Per domani è fissata un’udienza davanti alla prima sezione civile del Tribunale. Ad assistere gli undici nomadi ci sarà anche l’ex presidente della Corte Costituzionale Valerio Onida, candidato alle primarie per il Pd per le elezioni comunali milanesi. Nel ricorso si lamenta la violazione della normativa europea sulla discriminazione etnica.

Nell’udienza, fissata per domani mattina, verrà preso in esame il ricorso presentato nell’estate del 2008, pochi giorni dopo l’emanazione dei decreti da parte del Governo, da 10 rom del campo milanese di via Triboniano e dall’artista rom Dijana Pavlovic.

Con loro l’Associazione Studi Giuridici sull’Immigrazione, l’Associazione Avvocati per niente, il Naga e la Ong americana Open Society Justice Initiative. A rappresentarli, oltre a Onida, ci sarà l’avvocato Alberto Guariso.

Nel ricorso i nomadi chiamano in causa la presidenza del Consiglio, il ministero dell’Interno e il Prefetto di Milano e contestano il decreto del 21 maggio 2008 che ha dichiarato ”lo stato di emergenza in relazione agli insediamenti di comunità nomadi nel territorio delle regioni Campania, Lombardia e Lazio”. Il decreto, si legge nel ricorso, ha per presupposto che nelle tre regioni ci siano ”eventi che per intensità ed estensione debbano essere fronteggiati con mezzi e poteri straordinari”.

Nel ricorso si cita poi l’ordinanza che ha nominato il ”Prefetto di Milano a Commissario delegato alla realizzazione di tutti gli interventi necessari al superamento dello stato d’emergenza”, dandogli il potere di ”identificazione e censimento delle persone, anche minori di età, e dei nuclei familiari presenti” nei campi ”attraverso rilievi segnaletici”. Si tratta, viene spiegato nel ricorso, ”di un censimento individuale a carattere etnico (il cosiddetto ethnic profiling), in deroga alle norme di diritto interno ed internazionale in materia di tutela, dell’identità personale e, in definitiva, del bene della pari dignità sociale”.

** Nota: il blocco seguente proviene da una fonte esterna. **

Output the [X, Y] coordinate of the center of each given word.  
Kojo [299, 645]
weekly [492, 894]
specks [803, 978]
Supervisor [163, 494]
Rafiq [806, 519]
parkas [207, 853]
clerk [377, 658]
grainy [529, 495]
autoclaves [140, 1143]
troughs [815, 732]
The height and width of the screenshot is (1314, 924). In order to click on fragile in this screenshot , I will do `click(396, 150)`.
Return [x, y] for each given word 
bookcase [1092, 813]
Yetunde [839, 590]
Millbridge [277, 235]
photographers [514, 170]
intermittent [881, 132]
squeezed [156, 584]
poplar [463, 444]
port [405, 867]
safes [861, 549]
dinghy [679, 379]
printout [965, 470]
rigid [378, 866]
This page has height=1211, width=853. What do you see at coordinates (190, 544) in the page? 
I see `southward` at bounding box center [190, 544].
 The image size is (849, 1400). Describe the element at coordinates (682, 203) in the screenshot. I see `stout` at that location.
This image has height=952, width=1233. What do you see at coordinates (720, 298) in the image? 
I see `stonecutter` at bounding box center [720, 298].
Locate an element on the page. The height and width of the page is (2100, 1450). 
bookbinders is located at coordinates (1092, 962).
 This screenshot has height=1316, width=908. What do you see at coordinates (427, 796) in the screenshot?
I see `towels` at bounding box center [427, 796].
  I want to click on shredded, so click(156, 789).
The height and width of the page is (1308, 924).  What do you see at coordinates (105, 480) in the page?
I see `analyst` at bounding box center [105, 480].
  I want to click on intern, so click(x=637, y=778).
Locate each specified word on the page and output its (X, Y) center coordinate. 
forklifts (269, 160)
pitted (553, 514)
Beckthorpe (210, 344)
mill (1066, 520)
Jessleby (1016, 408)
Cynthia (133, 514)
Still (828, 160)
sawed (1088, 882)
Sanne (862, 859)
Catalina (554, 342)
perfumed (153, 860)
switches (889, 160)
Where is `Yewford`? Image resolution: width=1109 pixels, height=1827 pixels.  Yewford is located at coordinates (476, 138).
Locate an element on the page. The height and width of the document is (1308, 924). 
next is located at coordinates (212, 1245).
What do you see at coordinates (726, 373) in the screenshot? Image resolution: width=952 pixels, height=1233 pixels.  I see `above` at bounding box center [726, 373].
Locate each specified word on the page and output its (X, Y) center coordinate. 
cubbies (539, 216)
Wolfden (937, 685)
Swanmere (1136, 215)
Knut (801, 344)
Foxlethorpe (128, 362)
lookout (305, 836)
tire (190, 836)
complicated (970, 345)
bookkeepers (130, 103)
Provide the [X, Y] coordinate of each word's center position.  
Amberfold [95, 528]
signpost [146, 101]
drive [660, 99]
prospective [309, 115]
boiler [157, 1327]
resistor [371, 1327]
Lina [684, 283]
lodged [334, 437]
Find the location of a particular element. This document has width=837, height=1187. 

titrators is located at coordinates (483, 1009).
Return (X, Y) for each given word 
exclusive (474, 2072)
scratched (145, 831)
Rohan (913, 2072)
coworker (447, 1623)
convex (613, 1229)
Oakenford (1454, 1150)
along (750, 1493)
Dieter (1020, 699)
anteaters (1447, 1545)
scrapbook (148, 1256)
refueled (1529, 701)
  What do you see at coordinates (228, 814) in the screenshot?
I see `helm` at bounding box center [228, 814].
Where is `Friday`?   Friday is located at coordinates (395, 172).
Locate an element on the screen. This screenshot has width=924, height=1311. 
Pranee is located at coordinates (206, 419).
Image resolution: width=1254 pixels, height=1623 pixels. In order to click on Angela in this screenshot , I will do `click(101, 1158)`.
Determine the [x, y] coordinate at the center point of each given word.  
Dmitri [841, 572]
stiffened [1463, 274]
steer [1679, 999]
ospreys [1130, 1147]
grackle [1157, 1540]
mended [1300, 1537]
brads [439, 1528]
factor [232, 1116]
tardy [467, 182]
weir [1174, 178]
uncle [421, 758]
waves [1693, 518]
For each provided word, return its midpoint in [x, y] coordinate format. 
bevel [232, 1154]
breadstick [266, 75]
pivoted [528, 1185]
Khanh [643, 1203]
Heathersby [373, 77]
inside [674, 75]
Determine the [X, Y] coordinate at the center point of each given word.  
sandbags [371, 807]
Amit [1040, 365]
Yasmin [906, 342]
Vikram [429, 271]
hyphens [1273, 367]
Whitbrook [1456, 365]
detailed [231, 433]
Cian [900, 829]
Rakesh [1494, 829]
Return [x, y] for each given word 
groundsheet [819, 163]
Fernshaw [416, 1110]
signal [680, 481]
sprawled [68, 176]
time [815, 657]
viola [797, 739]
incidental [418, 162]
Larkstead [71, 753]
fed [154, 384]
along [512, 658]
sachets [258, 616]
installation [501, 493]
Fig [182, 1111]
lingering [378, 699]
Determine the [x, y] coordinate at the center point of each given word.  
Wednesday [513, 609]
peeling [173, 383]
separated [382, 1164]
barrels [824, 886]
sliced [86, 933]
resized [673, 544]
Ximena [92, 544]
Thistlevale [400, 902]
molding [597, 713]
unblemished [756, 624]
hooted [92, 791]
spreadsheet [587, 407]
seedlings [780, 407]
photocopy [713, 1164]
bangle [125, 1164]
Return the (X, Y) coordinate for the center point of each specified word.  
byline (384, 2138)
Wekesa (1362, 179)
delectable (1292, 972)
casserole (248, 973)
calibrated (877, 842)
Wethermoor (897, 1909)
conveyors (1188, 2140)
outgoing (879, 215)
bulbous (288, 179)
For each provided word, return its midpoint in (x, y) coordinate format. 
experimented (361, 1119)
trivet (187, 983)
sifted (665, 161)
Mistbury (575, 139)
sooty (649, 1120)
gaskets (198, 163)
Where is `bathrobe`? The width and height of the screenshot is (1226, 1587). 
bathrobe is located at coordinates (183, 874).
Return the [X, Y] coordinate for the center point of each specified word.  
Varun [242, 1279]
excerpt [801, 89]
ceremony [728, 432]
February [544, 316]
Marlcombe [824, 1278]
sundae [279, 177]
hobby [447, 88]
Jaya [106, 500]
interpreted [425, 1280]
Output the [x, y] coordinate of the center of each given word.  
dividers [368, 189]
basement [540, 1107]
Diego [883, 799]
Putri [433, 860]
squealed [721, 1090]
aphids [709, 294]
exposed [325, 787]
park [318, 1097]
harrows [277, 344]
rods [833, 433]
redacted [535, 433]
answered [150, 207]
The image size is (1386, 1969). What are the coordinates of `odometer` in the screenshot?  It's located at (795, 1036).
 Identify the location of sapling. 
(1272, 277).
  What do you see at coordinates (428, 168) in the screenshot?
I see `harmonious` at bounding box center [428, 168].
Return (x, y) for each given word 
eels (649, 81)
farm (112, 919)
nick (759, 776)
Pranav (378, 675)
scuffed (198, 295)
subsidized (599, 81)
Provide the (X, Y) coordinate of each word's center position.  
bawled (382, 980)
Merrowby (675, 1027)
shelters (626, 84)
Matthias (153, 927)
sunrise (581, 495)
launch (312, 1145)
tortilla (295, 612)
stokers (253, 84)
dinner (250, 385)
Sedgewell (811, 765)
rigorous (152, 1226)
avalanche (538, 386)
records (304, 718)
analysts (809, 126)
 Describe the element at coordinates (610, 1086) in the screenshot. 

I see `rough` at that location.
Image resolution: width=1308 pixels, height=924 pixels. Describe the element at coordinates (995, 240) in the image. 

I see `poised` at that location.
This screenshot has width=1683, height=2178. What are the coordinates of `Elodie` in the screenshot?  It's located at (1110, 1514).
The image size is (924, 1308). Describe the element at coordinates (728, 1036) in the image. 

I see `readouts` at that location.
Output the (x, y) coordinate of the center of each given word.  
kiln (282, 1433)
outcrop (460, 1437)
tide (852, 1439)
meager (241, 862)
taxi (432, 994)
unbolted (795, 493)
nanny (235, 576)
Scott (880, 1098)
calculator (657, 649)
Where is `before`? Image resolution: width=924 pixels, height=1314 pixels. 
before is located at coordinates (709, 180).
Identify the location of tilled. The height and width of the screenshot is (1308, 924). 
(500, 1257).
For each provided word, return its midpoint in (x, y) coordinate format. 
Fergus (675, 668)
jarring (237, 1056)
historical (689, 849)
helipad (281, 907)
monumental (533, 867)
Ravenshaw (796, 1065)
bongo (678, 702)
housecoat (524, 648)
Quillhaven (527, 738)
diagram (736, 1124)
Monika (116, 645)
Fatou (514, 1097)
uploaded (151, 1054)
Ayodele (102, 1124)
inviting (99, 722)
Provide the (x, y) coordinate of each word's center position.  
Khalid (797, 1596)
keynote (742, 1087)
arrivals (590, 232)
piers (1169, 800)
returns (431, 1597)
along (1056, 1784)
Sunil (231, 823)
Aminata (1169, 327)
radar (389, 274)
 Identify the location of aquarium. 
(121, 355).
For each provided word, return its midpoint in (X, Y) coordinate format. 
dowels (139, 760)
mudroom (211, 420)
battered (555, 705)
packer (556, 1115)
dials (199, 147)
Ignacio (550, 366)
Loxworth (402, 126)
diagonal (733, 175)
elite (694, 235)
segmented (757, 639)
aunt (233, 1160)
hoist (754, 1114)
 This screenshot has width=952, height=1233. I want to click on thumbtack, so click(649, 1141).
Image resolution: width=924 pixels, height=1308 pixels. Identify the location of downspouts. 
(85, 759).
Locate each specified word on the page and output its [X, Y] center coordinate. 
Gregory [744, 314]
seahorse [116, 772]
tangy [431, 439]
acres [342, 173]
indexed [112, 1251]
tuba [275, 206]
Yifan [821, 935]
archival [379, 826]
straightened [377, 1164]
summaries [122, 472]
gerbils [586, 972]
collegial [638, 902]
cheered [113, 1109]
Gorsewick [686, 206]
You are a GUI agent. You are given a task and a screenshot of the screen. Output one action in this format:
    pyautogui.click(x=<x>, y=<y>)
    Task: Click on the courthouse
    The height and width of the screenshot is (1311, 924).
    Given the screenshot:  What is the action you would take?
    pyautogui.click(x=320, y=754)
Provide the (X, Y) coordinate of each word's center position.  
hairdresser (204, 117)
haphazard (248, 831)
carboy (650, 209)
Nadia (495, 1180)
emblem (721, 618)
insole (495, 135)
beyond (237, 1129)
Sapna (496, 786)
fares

Nell’atto si chiede che sia il Tribunale civile a dichiarare il carattere ”discriminatorio” delle norme. I nomadi e le associazioni, però, hanno annunciato che domani chiederanno al giudice di sollevare la questione davanti alla Corte di Giustizia dell’Unione Europea in Lussemburgo. Secondo i ricorrenti, infatti, l’Italia deve ”riferire alla Corte europea sulle sue politiche riguardanti i rom”.